--- Required task 1 ---
Answer these questions about the speech on electoral amendments:
(a) What do the amendments in schedule 2 concern?
(b) Which phenomenon does the speaker say was seen amid cynicism about politics?
(c) Whose continuous roll update program does the speaker say would be severely undermined?

--- Passage to read ---

So we are not going to apologise in any way, shape or form for opposing schedule 1, dealing with amendments relating to the close of the rolls. We also oppose, as I indicated before, schedule 2, which relates to amendments concerning evidence of identity for provisional votes. The previous government, in our effort to make sure we had integrity of the electoral system, moved to stop fraudulent voting by persons impersonating other voters by requiring that people who claim a provisional vote at an election be required to produce evidence of their true identity and their enrolled address, either on polling day or, if they did not happen to have it on polling day, in the week following.

Who on earth, if he or she is a reasonable person, could object to that particular arrangement? Do the government really want anybody to come up and say that they are John Smith, Jane Doe or Joe Bloggs and claim a provisional vote in the name of that person and be able to do so without proving that he or she happens to be the person that he or she is claiming to be? I find it breathtakingly amazing that the government can stand up in the House and say that they support amendments of this nature—amendments which in effect will help to tear up the integrity of the Australian electoral roll.

There has been a great deal of cynicism in relation to politics, and we saw the One Nation and Pauline Hanson phenomenon. Ordinary, decent Australians felt disempowered from the political process. They felt disconnected from the political process. They felt that they could not have a say. They felt that politicians were not listening to them. They felt that the thought police were out there, stopping people from talking about issues that ought to be talked about. While I do not want to revisit the issues raised by Pauline Hanson in the parliament or in the media, I think it is important that we have a situation where people can have confidence in our electoral system. People will not move to extremist forces if they have confidence that the government of Australia is in fact the government that the majority of the people of Australia actually voted for.

That is why it is incumbent on all of us, regardless of where we happen to stand in the political spectrum, to strongly support laws that maintain the integrity of the electoral system. We only have to turn our television sets on any day of the week or any night of the year to see that in other parts of the world elections are contested and in some cases international election observers are called in because there is a worry by the people in the country that the electoral system does not have integrity. As an Australian, I am particularly proud that we do have in our electoral system more integrity than most other countries. I think that we can always continue to improve—to dot the i’s and cross the t’s in our Electoral Act. It is a work in progress, of constantly improving the accountability and integrity mechanisms.

The Howard government was prepared to do that. I find it incredibly concerning that the current government seems to want to roll back the clock to give, in effect, open season to the rorters in the same way that their open door policy and their demolition of our border protection policy has laid out the welcome mat for people smugglers. That is a matter that is increasingly of concern to the Australian people. Under the arrangement proposed by the government under schedule 2, there will effectively be no consequence for breaching the Electoral Act, the benefits of enrolling correctly will be reduced to nothing and there will be no disincentive for anyone who fails to correctly enrol, leading to a situation where the whole basis of the AEC’s continuous roll update program is severely undermined.

Any proposal such as that contained in the bill before the House—to weaken the rules relating to proof of identity for provisional votes—should be opposed because it rewards people who have been lazy and helps make fraudulent voting easier. Regardless of where we stand politically, any action by any government to bring in laws which encourage fraudulent voting ought to be strongly opposed. The policy of the former government was strongly reaffirmed in the opposition senators’ minority report of the Report on the conduct of the 2007 federal election and matters related thereto.

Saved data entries
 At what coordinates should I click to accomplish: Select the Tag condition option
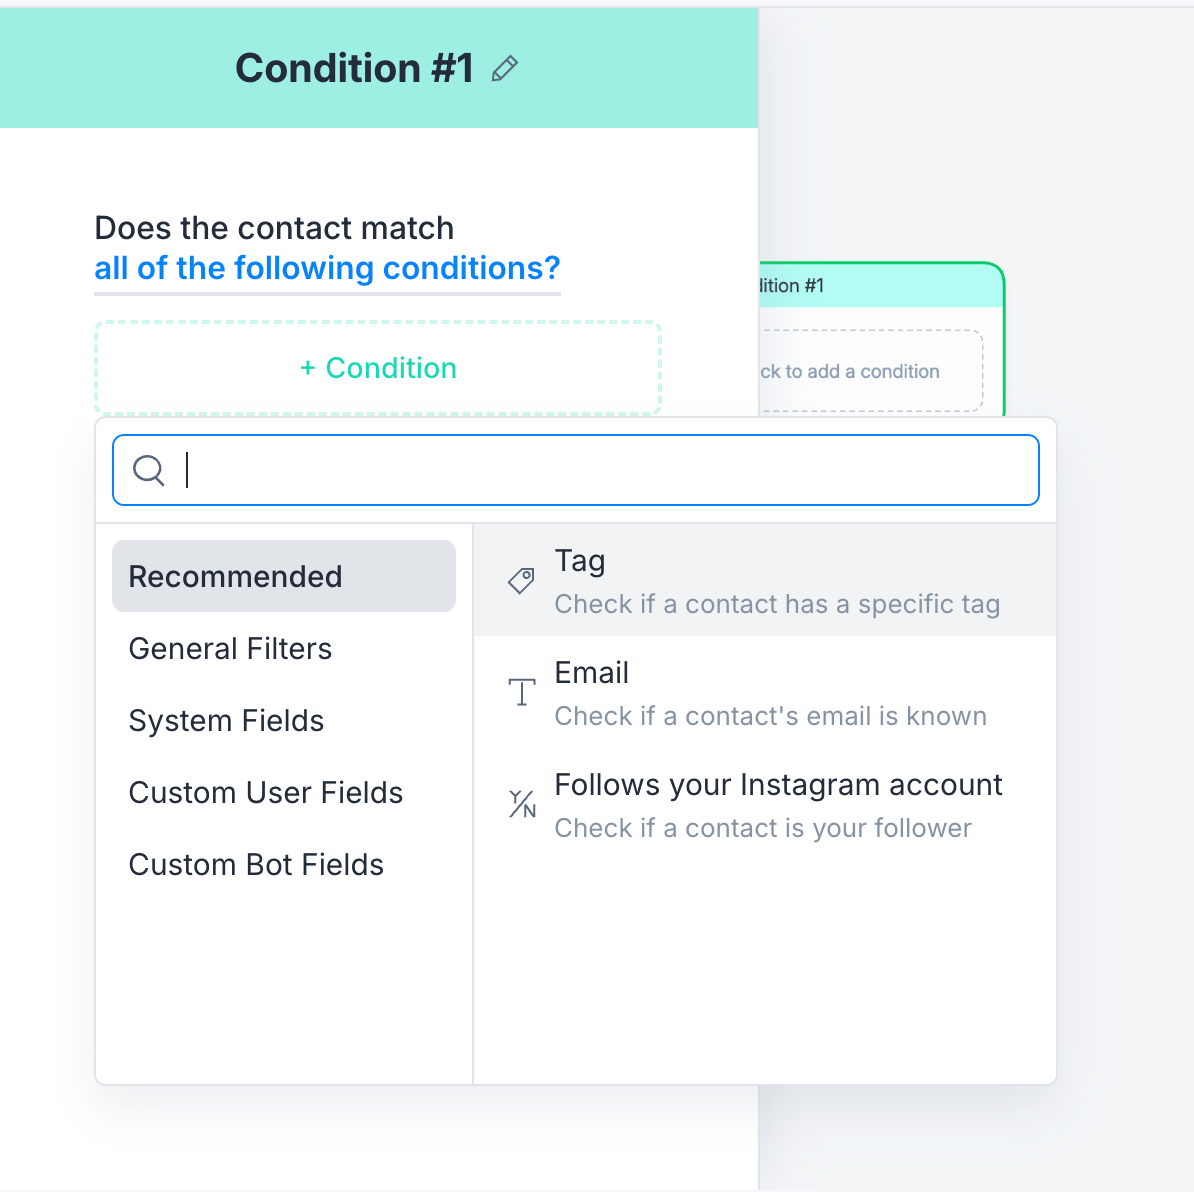point(765,581)
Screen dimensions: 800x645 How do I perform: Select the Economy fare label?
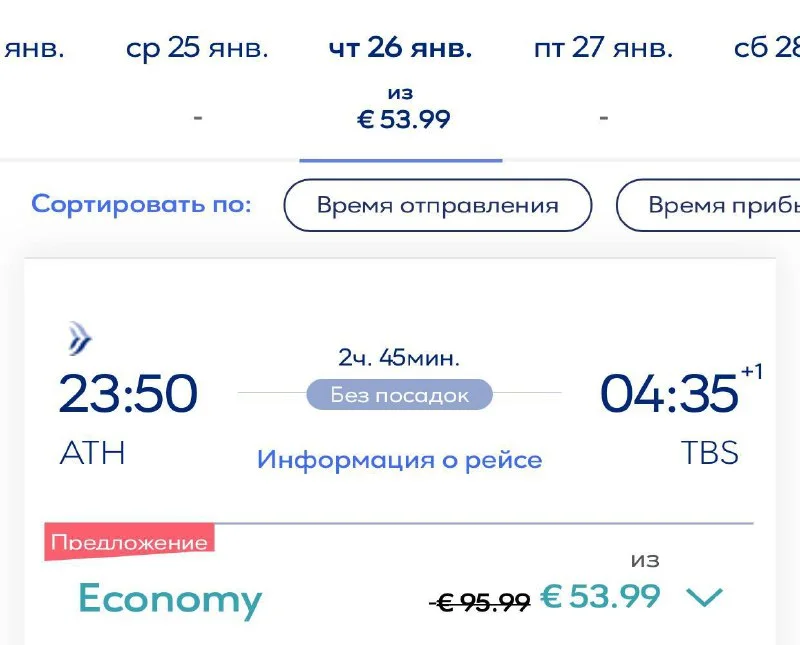pyautogui.click(x=170, y=599)
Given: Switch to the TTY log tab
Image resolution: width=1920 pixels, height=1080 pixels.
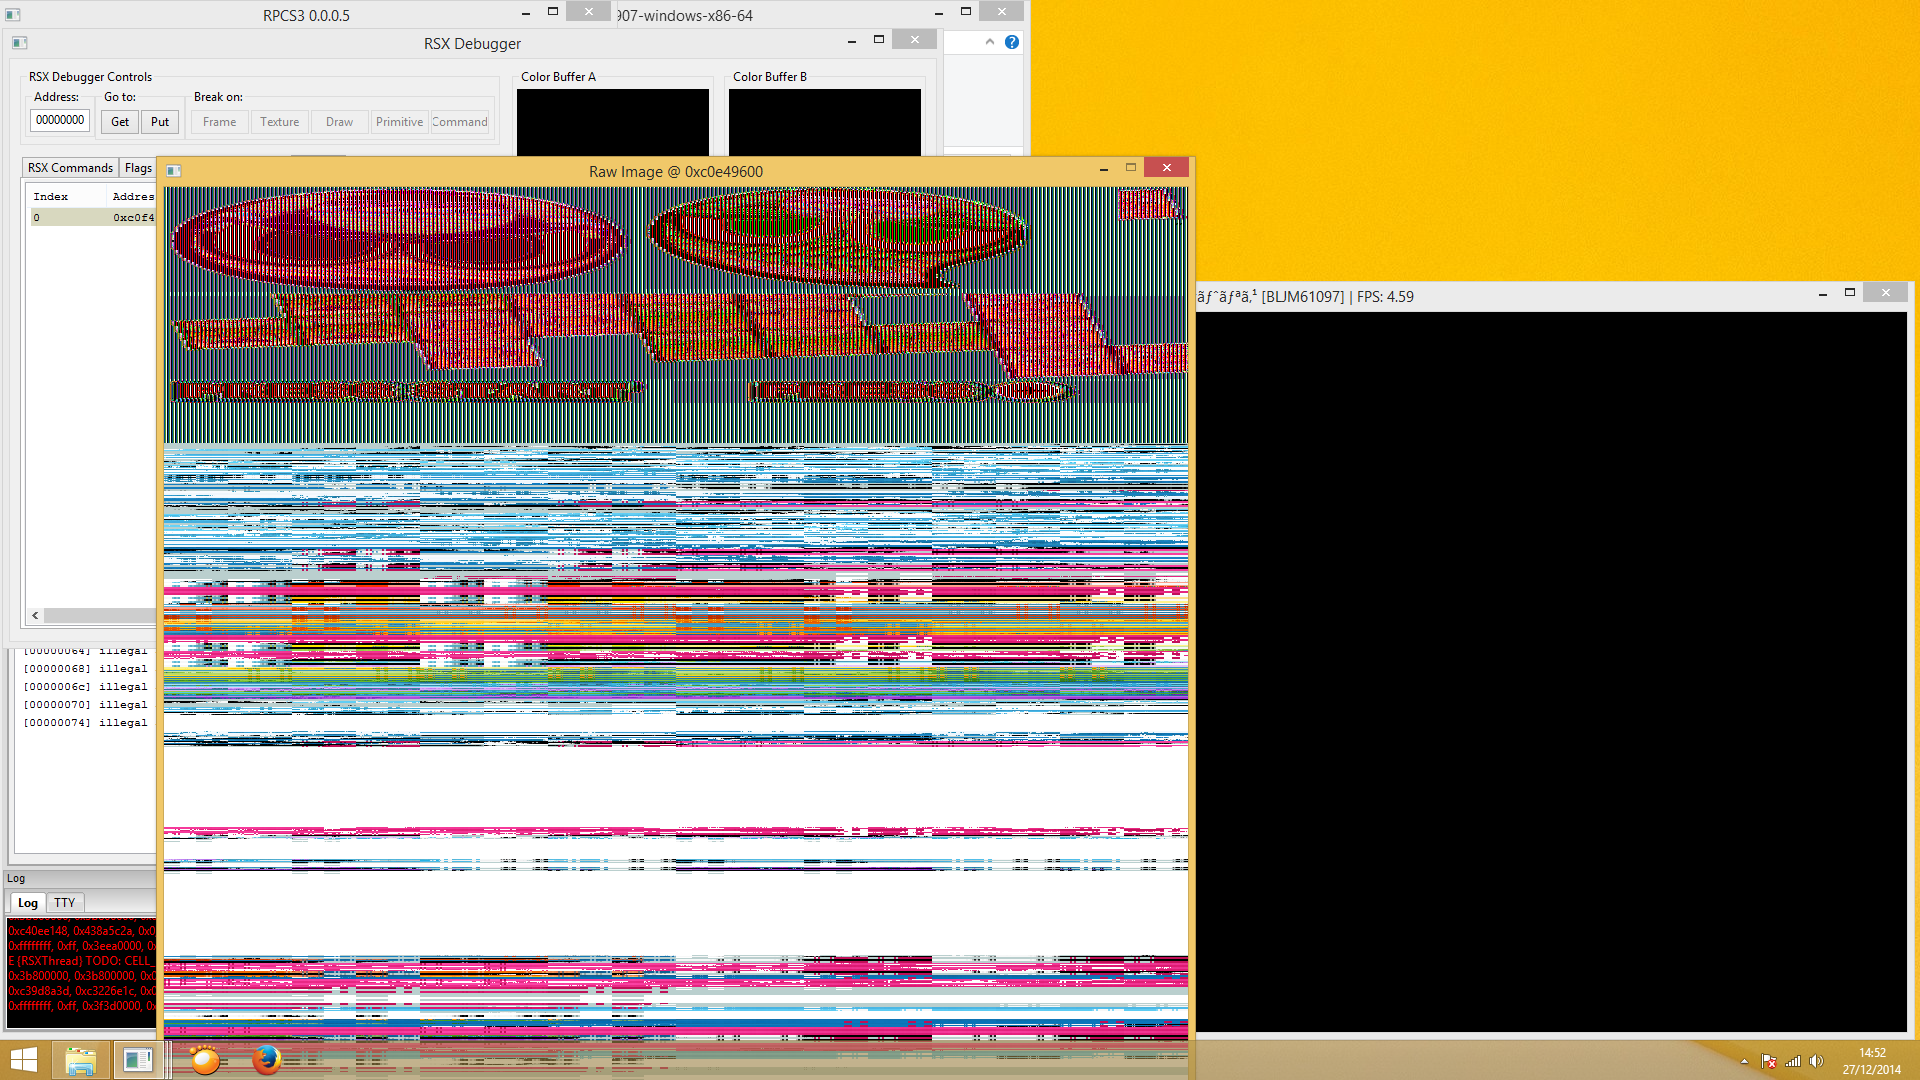Looking at the screenshot, I should tap(65, 902).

--- Required task 2 ---
Repeat the saved data listing above line for line, with no changes and with the pictures left out.

--- Correct output 1 ---
(a) Evidence of identity for provisional votes.
(b) The One Nation and Pauline Hanson phenomenon.
(c) The AEC's.

--- Correct output 2 ---
 At what coordinates should I click to accomplish: Select the Tag condition option
point(765,581)
Screen dimensions: 800x645 How do I perform: Select the Economy fare label?
pyautogui.click(x=170, y=599)
Given: Switch to the TTY log tab
Image resolution: width=1920 pixels, height=1080 pixels.
Looking at the screenshot, I should tap(65, 902).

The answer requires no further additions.